## [Passage provided]

* START *

Finally got around to watching the new episodes. So far, yeah, I guess they’re… okay.
I know the idea, supposedly, was to slow the pace down and show more of the process, but the show still feels very rushed to me. I still get the feeling that everyone is hyped up on caffeine. For instance, the new graphics. They’re more informative, sure, but they’re on screen for about half a second. I can’t even read them without pausing and rewinding, and after a while I just started ignoring them.
Even without the Build Team, I think they’re still trying to cram to much into a single episode.
I still want to see more building and brainstorming. The messing around and interaction between the guys from the early seasons has also failed to make a return so far. They’re better TV presenters than ever, I suppose, but at the same time less fun. I want to see Adam put things up his nose, and fall over. I miss that, and there seems to be less of it than ever.
It’s not all bad, though. I’ve been reminded of just how smart and talented Adam and Jamie really are. I guess it says something about the past few seasons that I’d actually forgotten that. The A-Team gun that they built in the lumber yard was freaking brilliant.

* END *

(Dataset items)

* START *

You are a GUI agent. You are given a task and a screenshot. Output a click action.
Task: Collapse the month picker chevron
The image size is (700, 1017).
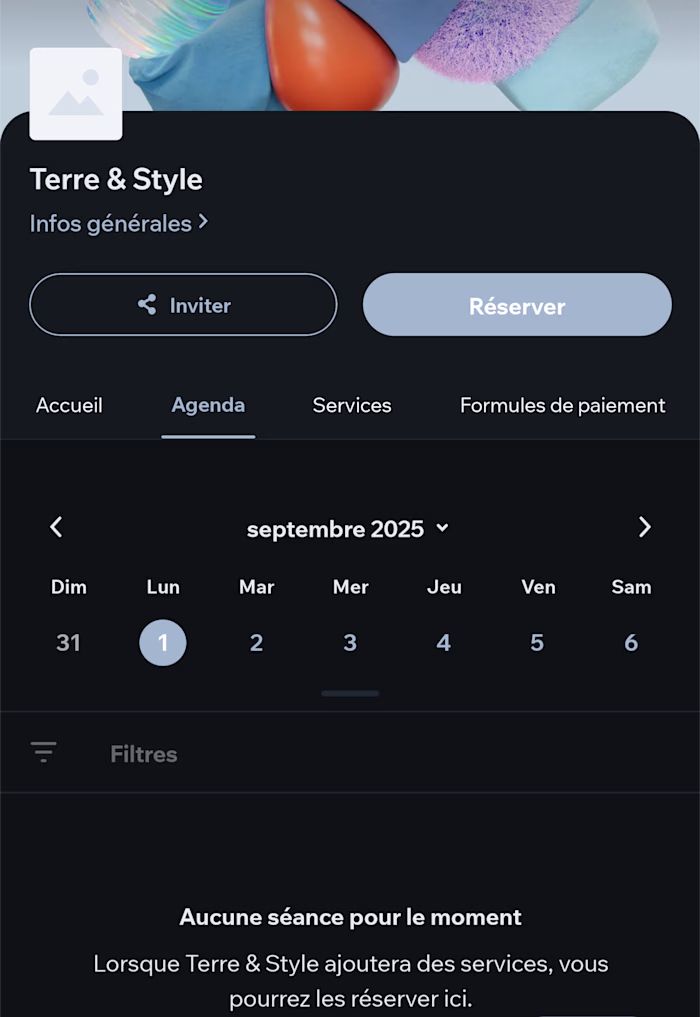pos(441,529)
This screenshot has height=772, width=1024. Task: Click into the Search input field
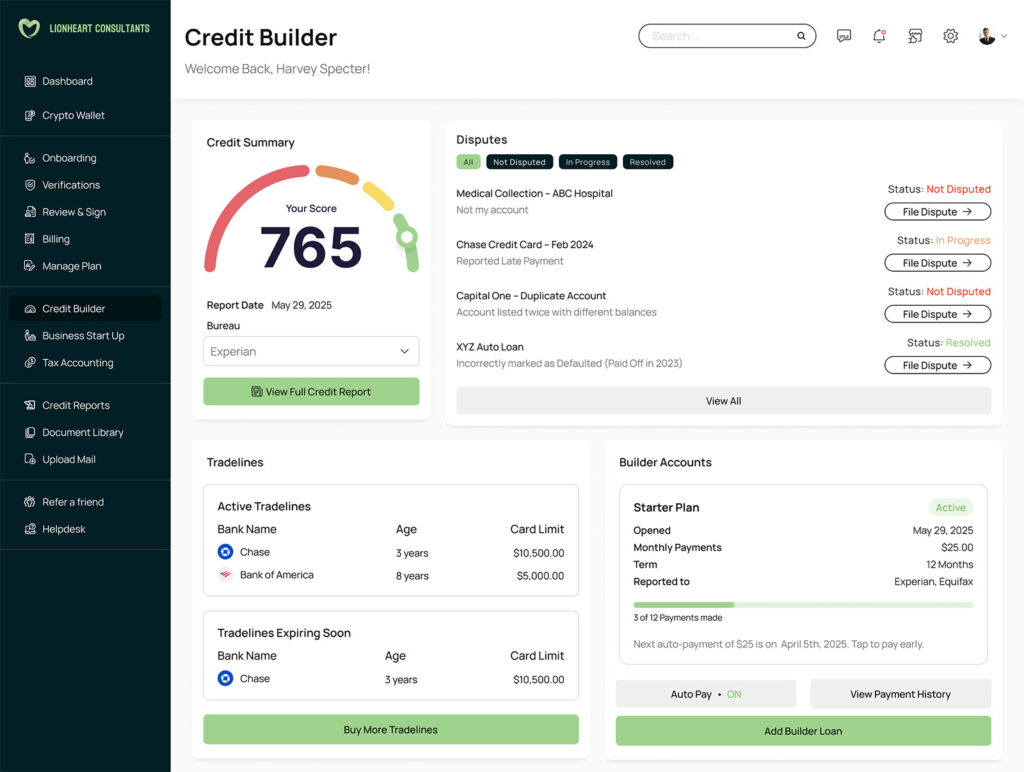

* END *

## [Direction 1]
Reproduce the part of the review of the show's new episodes between "I know the idea, supposedly, was" and "a single episode.", inclusive.
## [Direction 2]
Convert the lines of the rows into a JSON list of strings, one string per line, skipping blank lines. Leave the pictures out.

## [Finished answer 1]
I know the idea, supposedly, was to slow the pace down and show more of the process, but the show still feels very rushed to me. I still get the feeling that everyone is hyped up on caffeine. For instance, the new graphics. They’re more informative, sure, but they’re on screen for about half a second. I can’t even read them without pausing and rewinding, and after a while I just started ignoring them.
Even without the Build Team, I think they’re still trying to cram to much into a single episode.

## [Finished answer 2]
[
  "You are a GUI agent. You are given a task and a screenshot. Output a click action.",
  "Task: Collapse the month picker chevron",
  "The image size is (700, 1017).",
  "pos(441,529)",
  "This screenshot has height=772, width=1024. Task: Click into the Search input field"
]